Gaussian Moments 20/08/20


Normal Distributions

The Gaussian distribution (or normal distribution) is ubiquitous in mathematics and its applications. Most outside of science will have encountered it as the "Bell curve" when taking or talking about IQ tests and other standardised measurements, or perhaps in an introductory statistics course.

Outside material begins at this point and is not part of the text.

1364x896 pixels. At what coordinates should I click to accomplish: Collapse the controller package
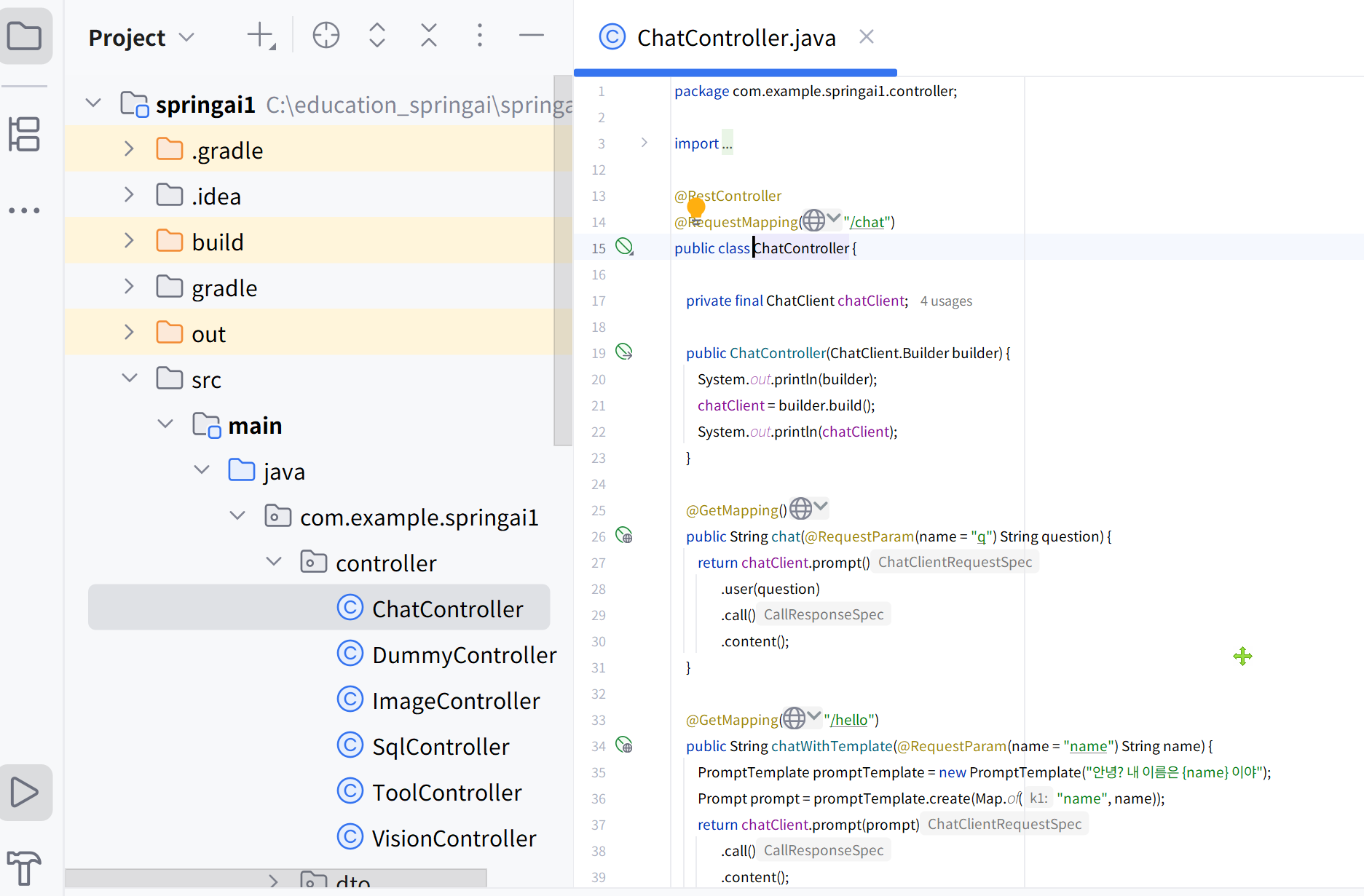(274, 562)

In the wild normal distributions crop up all the time, due to a result known as the central limit theorem. Which states that when we take a sample \(\{X_{i}\}_{i=1}^{N}\) of random numbers with some (finite) mean \(\mu\) and (finite) variance \(\sigma^{2}\) the variable \(Z = \frac{\frac{1}{N}\sum_{i}X_{i}-\mu}{\sigma/\sqrt{N}}\) will be normally distributed when \(N\) is sufficiently large. This is useful for statistical models of real world processes. Since even if data is not "normal" we can "standardise" it, by transforming to \(Z(\{X_{i}\})\), this standardised data can then be put through the various statistical tests statisticians have developed. This was particulary useful before computers, where any sample (sufficiently large!) could be standardised and compared to the same book of "statistical tables".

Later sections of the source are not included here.